▶ _Goal of the exercise_
Below are some records; write them all out again exactly.

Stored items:
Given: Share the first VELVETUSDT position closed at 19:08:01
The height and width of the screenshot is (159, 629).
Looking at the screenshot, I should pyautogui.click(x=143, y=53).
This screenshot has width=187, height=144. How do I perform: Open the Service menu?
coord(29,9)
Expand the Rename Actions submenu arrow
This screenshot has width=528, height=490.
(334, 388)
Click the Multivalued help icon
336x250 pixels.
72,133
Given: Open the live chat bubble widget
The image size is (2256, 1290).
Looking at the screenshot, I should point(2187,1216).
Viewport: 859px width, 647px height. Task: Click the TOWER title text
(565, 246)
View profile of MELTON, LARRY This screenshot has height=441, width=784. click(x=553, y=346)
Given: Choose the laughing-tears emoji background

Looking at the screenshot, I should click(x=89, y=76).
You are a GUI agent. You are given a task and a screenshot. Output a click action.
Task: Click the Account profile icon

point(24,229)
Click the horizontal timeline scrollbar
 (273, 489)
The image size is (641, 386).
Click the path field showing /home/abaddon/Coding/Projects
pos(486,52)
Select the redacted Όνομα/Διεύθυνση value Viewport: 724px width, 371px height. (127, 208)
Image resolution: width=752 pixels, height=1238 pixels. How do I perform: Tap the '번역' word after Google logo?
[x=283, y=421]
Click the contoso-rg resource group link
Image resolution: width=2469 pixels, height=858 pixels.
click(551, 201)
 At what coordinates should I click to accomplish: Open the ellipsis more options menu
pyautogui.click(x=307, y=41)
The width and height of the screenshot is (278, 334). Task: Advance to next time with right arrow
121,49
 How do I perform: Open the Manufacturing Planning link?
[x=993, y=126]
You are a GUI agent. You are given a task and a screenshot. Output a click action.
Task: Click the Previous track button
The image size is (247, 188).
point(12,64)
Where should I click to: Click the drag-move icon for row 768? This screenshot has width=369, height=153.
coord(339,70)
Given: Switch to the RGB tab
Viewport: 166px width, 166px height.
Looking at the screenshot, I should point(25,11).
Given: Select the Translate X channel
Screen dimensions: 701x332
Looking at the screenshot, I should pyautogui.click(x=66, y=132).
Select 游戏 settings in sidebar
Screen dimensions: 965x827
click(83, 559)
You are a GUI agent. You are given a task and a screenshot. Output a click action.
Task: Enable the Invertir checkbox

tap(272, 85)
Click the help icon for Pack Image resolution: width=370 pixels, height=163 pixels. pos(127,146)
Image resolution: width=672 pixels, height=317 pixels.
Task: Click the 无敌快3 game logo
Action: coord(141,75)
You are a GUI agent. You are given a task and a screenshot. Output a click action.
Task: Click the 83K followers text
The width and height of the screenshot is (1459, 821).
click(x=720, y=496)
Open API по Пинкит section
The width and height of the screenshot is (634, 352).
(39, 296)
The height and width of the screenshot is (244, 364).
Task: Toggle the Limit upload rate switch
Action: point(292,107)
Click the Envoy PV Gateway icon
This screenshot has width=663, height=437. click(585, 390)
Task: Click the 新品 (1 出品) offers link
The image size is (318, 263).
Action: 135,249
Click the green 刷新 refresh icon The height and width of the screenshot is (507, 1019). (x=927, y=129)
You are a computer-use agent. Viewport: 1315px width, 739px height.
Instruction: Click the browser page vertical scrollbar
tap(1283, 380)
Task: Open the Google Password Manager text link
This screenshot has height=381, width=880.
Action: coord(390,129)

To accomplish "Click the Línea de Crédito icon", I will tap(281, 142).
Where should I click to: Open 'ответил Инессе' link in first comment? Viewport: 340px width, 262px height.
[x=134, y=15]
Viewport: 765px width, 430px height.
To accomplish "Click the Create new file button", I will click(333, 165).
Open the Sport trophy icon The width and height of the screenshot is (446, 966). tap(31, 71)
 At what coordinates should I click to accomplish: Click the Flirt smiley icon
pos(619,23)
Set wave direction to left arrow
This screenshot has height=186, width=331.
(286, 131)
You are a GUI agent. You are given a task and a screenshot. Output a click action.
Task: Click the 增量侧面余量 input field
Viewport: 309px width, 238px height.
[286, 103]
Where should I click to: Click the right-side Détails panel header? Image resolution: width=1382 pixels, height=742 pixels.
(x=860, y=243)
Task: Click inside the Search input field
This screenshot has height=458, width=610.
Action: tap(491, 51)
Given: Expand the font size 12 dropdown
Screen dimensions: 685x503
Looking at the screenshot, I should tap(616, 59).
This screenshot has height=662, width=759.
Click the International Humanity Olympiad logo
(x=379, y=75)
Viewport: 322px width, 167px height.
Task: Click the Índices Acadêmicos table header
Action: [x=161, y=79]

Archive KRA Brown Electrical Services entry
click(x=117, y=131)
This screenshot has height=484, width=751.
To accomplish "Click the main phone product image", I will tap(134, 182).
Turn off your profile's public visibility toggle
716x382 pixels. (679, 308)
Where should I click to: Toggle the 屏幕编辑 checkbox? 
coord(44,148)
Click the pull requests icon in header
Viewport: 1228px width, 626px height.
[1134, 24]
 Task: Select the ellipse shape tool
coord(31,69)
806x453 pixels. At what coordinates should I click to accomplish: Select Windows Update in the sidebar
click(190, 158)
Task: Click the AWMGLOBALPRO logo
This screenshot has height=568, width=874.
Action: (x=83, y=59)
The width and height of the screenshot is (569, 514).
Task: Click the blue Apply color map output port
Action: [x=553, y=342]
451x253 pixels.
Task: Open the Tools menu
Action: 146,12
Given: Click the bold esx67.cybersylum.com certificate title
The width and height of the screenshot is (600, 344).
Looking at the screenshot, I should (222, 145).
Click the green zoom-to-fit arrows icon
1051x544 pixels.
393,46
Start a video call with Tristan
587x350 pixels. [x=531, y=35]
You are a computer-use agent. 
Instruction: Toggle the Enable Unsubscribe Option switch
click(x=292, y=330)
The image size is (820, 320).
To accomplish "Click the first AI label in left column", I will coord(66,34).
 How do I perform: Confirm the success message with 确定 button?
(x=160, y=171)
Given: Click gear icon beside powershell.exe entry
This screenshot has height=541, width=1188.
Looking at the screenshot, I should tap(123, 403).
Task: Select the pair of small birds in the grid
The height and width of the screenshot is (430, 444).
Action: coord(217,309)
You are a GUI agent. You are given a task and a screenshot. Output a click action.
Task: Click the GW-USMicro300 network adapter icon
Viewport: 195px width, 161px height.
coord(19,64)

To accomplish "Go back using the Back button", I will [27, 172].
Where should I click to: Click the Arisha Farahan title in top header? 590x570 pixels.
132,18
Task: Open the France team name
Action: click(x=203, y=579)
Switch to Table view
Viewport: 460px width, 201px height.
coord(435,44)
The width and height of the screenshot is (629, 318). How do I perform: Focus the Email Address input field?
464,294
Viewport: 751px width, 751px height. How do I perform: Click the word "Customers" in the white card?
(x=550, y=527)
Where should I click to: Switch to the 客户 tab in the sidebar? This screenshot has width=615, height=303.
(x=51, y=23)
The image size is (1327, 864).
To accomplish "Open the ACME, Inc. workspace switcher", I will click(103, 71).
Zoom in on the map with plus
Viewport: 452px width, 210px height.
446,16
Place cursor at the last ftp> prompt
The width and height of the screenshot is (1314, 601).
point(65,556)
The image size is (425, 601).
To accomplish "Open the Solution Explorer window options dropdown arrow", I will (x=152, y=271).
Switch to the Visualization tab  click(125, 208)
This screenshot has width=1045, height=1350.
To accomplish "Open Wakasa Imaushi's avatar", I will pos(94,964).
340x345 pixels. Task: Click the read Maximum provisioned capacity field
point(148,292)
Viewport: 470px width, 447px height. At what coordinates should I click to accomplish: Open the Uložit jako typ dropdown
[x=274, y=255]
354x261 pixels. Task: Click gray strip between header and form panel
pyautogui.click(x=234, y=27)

▶ _Written solution_
Given: Share the first VELVETUSDT position closed at 19:08:01
The height and width of the screenshot is (159, 629).
Looking at the screenshot, I should pyautogui.click(x=143, y=53).
This screenshot has width=187, height=144. How do I perform: Open the Service menu?
coord(29,9)
Expand the Rename Actions submenu arrow
This screenshot has width=528, height=490.
(334, 388)
Click the Multivalued help icon
336x250 pixels.
72,133
Given: Open the live chat bubble widget
The image size is (2256, 1290).
Looking at the screenshot, I should point(2187,1216).
Viewport: 859px width, 647px height. Task: Click the TOWER title text
(565, 246)
View profile of MELTON, LARRY This screenshot has height=441, width=784. click(x=553, y=346)
Given: Choose the laughing-tears emoji background

Looking at the screenshot, I should click(x=89, y=76).
You are a GUI agent. You are given a task and a screenshot. Output a click action.
Task: Click the Account profile icon

point(24,229)
Click the horizontal timeline scrollbar
 (273, 489)
The image size is (641, 386).
Click the path field showing /home/abaddon/Coding/Projects
pos(486,52)
Select the redacted Όνομα/Διεύθυνση value Viewport: 724px width, 371px height. (127, 208)
Image resolution: width=752 pixels, height=1238 pixels. How do I perform: Tap the '번역' word after Google logo?
[x=283, y=421]
Click the contoso-rg resource group link
Image resolution: width=2469 pixels, height=858 pixels.
click(551, 201)
 At what coordinates should I click to accomplish: Open the ellipsis more options menu
pyautogui.click(x=307, y=41)
The width and height of the screenshot is (278, 334). Task: Advance to next time with right arrow
121,49
 How do I perform: Open the Manufacturing Planning link?
[x=993, y=126]
You are a GUI agent. You are given a task and a screenshot. Output a click action.
Task: Click the Previous track button
The image size is (247, 188).
point(12,64)
Where should I click to: Click the drag-move icon for row 768? This screenshot has width=369, height=153.
coord(339,70)
Given: Switch to the RGB tab
Viewport: 166px width, 166px height.
Looking at the screenshot, I should point(25,11).
Given: Select the Translate X channel
Screen dimensions: 701x332
Looking at the screenshot, I should pyautogui.click(x=66, y=132).
Select 游戏 settings in sidebar
Screen dimensions: 965x827
click(83, 559)
You are a GUI agent. You are given a task and a screenshot. Output a click action.
Task: Enable the Invertir checkbox

tap(272, 85)
Click the help icon for Pack Image resolution: width=370 pixels, height=163 pixels. pos(127,146)
Image resolution: width=672 pixels, height=317 pixels.
Task: Click the 无敌快3 game logo
Action: coord(141,75)
You are a GUI agent. You are given a task and a screenshot. Output a click action.
Task: Click the 83K followers text
The width and height of the screenshot is (1459, 821).
click(x=720, y=496)
Open API по Пинкит section
The width and height of the screenshot is (634, 352).
(39, 296)
The height and width of the screenshot is (244, 364).
Task: Toggle the Limit upload rate switch
Action: point(292,107)
Click the Envoy PV Gateway icon
This screenshot has width=663, height=437. click(585, 390)
Task: Click the 新品 (1 出品) offers link
The image size is (318, 263).
Action: 135,249
Click the green 刷新 refresh icon The height and width of the screenshot is (507, 1019). (x=927, y=129)
You are a computer-use agent. Viewport: 1315px width, 739px height.
Instruction: Click the browser page vertical scrollbar
tap(1283, 380)
Task: Open the Google Password Manager text link
This screenshot has height=381, width=880.
Action: coord(390,129)

To accomplish "Click the Línea de Crédito icon", I will tap(281, 142).
Where should I click to: Open 'ответил Инессе' link in first comment? Viewport: 340px width, 262px height.
[x=134, y=15]
Viewport: 765px width, 430px height.
To accomplish "Click the Create new file button", I will click(333, 165).
Open the Sport trophy icon The width and height of the screenshot is (446, 966). tap(31, 71)
 At what coordinates should I click to accomplish: Click the Flirt smiley icon
pos(619,23)
Set wave direction to left arrow
This screenshot has height=186, width=331.
(286, 131)
You are a GUI agent. You are given a task and a screenshot. Output a click action.
Task: Click the 增量侧面余量 input field
Viewport: 309px width, 238px height.
[286, 103]
Where should I click to: Click the right-side Détails panel header? Image resolution: width=1382 pixels, height=742 pixels.
(x=860, y=243)
Task: Click inside the Search input field
This screenshot has height=458, width=610.
Action: tap(491, 51)
Given: Expand the font size 12 dropdown
Screen dimensions: 685x503
Looking at the screenshot, I should tap(616, 59).
This screenshot has height=662, width=759.
Click the International Humanity Olympiad logo
(x=379, y=75)
Viewport: 322px width, 167px height.
Task: Click the Índices Acadêmicos table header
Action: [x=161, y=79]

Archive KRA Brown Electrical Services entry
click(x=117, y=131)
This screenshot has height=484, width=751.
To accomplish "Click the main phone product image", I will tap(134, 182).
Turn off your profile's public visibility toggle
716x382 pixels. (679, 308)
Where should I click to: Toggle the 屏幕编辑 checkbox? 
coord(44,148)
Click the pull requests icon in header
Viewport: 1228px width, 626px height.
[1134, 24]
 Task: Select the ellipse shape tool
coord(31,69)
806x453 pixels. At what coordinates should I click to accomplish: Select Windows Update in the sidebar
click(190, 158)
Task: Click the AWMGLOBALPRO logo
This screenshot has height=568, width=874.
Action: (x=83, y=59)
The width and height of the screenshot is (569, 514).
Task: Click the blue Apply color map output port
Action: [x=553, y=342]
451x253 pixels.
Task: Open the Tools menu
Action: 146,12
Given: Click the bold esx67.cybersylum.com certificate title
The width and height of the screenshot is (600, 344).
Looking at the screenshot, I should (222, 145).
Click the green zoom-to-fit arrows icon
1051x544 pixels.
393,46
Start a video call with Tristan
587x350 pixels. [x=531, y=35]
You are a computer-use agent. 
Instruction: Toggle the Enable Unsubscribe Option switch
click(x=292, y=330)
The image size is (820, 320).
To accomplish "Click the first AI label in left column", I will coord(66,34).
 How do I perform: Confirm the success message with 确定 button?
(x=160, y=171)
Given: Click gear icon beside powershell.exe entry
This screenshot has height=541, width=1188.
Looking at the screenshot, I should tap(123, 403).
Task: Select the pair of small birds in the grid
The height and width of the screenshot is (430, 444).
Action: coord(217,309)
You are a GUI agent. You are given a task and a screenshot. Output a click action.
Task: Click the GW-USMicro300 network adapter icon
Viewport: 195px width, 161px height.
coord(19,64)

To accomplish "Go back using the Back button", I will [27, 172].
Where should I click to: Click the Arisha Farahan title in top header? 590x570 pixels.
132,18
Task: Open the France team name
Action: click(x=203, y=579)
Switch to Table view
Viewport: 460px width, 201px height.
coord(435,44)
The width and height of the screenshot is (629, 318). How do I perform: Focus the Email Address input field?
464,294
Viewport: 751px width, 751px height. How do I perform: Click the word "Customers" in the white card?
(x=550, y=527)
Where should I click to: Switch to the 客户 tab in the sidebar? This screenshot has width=615, height=303.
(x=51, y=23)
The image size is (1327, 864).
To accomplish "Open the ACME, Inc. workspace switcher", I will click(103, 71).
Zoom in on the map with plus
Viewport: 452px width, 210px height.
446,16
Place cursor at the last ftp> prompt
The width and height of the screenshot is (1314, 601).
point(65,556)
The image size is (425, 601).
To accomplish "Open the Solution Explorer window options dropdown arrow", I will (x=152, y=271).
Switch to the Visualization tab  click(125, 208)
This screenshot has width=1045, height=1350.
To accomplish "Open Wakasa Imaushi's avatar", I will pos(94,964).
340x345 pixels. Task: Click the read Maximum provisioned capacity field
point(148,292)
Viewport: 470px width, 447px height. At what coordinates should I click to accomplish: Open the Uložit jako typ dropdown
[x=274, y=255]
354x261 pixels. Task: Click gray strip between header and form panel
pyautogui.click(x=234, y=27)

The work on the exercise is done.